国家杰出青年科学基金(62125203); 国家自然科学基金(61932013, 62172236, 61972201); 江苏省重点研发计划重大科技示范项目(BE2022798); 江苏省优秀青年基金(BK20220105)
睡眠过程中的人体呼吸波形检测对于智慧康养和医疗保健应用至关重要, 结合不同的呼吸波形模式可以实现睡眠质量分析和呼吸系统疾病检测. 传统基于接触式设备的呼吸感知方法会给用户带来诸多不便, 与其相比, 非接触式感知方法更适合进行连续性监测. 然而, 在睡眠过程中由于设备部署、睡眠姿态以及人体运动都具有随机性, 严重限制了非接触呼吸感知方案在日常生活中的使用. 为此, 提出一种基于脉冲超宽带(impulse radio-ultra wide band, IR-UWB)的睡眠状态下人体呼吸波形检测方法. 所提方法以睡眠状态下人体呼吸时其胸腔起伏导致无线脉冲信号传播路径的周期性变化为基础, 进而生成细粒度的人体呼吸波形, 实现呼吸波形的实时输出以及呼吸速率的高精度估计. 首先, 为了从接收无线射频信号中获取人体呼吸时的胸腔位置, 提出一个基于IR-UWB信号的呼吸能量比指标来实现目标位置估计. 然后, 通过提出基于I/Q复平面的向量投影方法和基于呼吸向量圆周位置的投影信号选择方法, 从反射信号中提取到人体呼吸特征波形. 最后, 结合变分编码器-解码器网络来实现睡眠状态下细粒度的呼吸波形恢复. 通过在不同条件下进行大量实验测试, 结果表明所提方法在睡眠状态下监测的人体呼吸波形与商用呼吸带获得的真实波形高度相似, 其呼吸速率的平均估计误差为0.229 bpm, 可实现高精度的睡眠状态下人体呼吸波形检测.

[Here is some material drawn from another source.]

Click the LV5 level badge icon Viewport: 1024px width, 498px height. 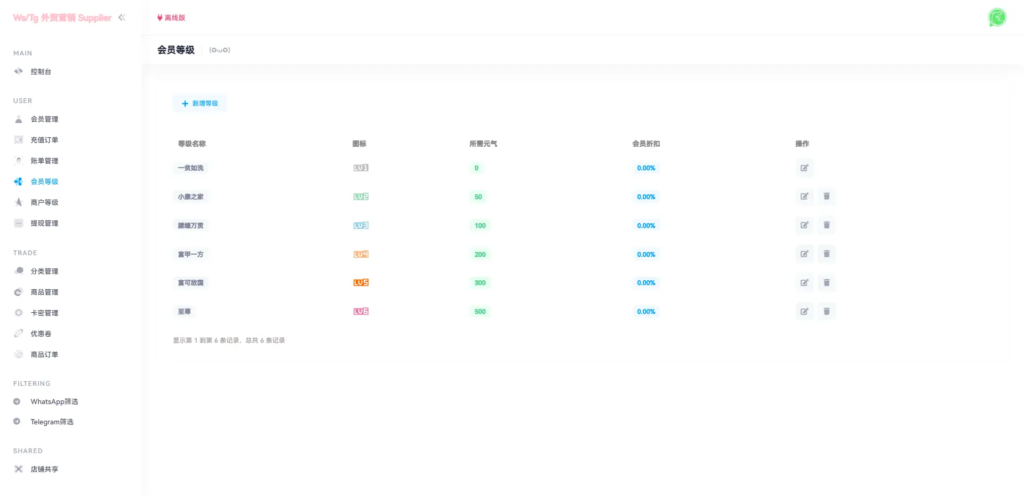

The detection of the human respiration waveform in the sleep state is crucial for applications in intelligent health care as well as medical and healthcare in that different respiration waveform patterns can be examined to analyze sleep quality and monitor respiratory diseases. Traditional respiration sensing methods based on contact devices cause various inconveniences to users. In contrast, contactless sensing methods are more suitable for continuous monitoring. However, the randomness of the device deployment, sleep posture, and human motion during sleep severely restrict the application of contactless respiration sensing solutions in daily life. For this reason, the study proposes a detection method for the human respiration waveform in the sleep state based on impulse radio-ultra wide band (IR-UWB). On the basis of the periodic changes in the propagation path of the wireless pulse signal caused by the undulation of the human chest during respiration in the sleep state, the proposed method generates a fine-grained human respiration waveform and thereby achieves the real-time output of the respiration waveform and high-precision respiratory rate estimation. Specifically, to obtain the position of the human chest during respiration from the received wireless radio-frequency (RF) signals, this study proposes the indicator respiration energy ratio based on IR-UWB signals to estimate the target position. Then, it puts forward a vector projection method based on the in-phase/quadrature (I/Q) complex plane and a method of projection signal selection based on the circumferential position of the respiration vector to extract the characteristic human respiration waveform from the reflected signal. Finally, a variational encoder-decoder network is leveraged to achieve the fine-grained recovery of the respiratory waveform in the sleep state. Extensive experiments and tests are conducted under different conditions, and the results show that the human respiration waveforms monitored by the proposed method in the sleep state are highly similar to the actual waveforms captured by commercial respiratory belts. The average error of the proposed method in estimating the human respiratory rate is 0.229 bpm, indicating that the method can achieve high-precision detection of the human respiration waveform in the sleep state.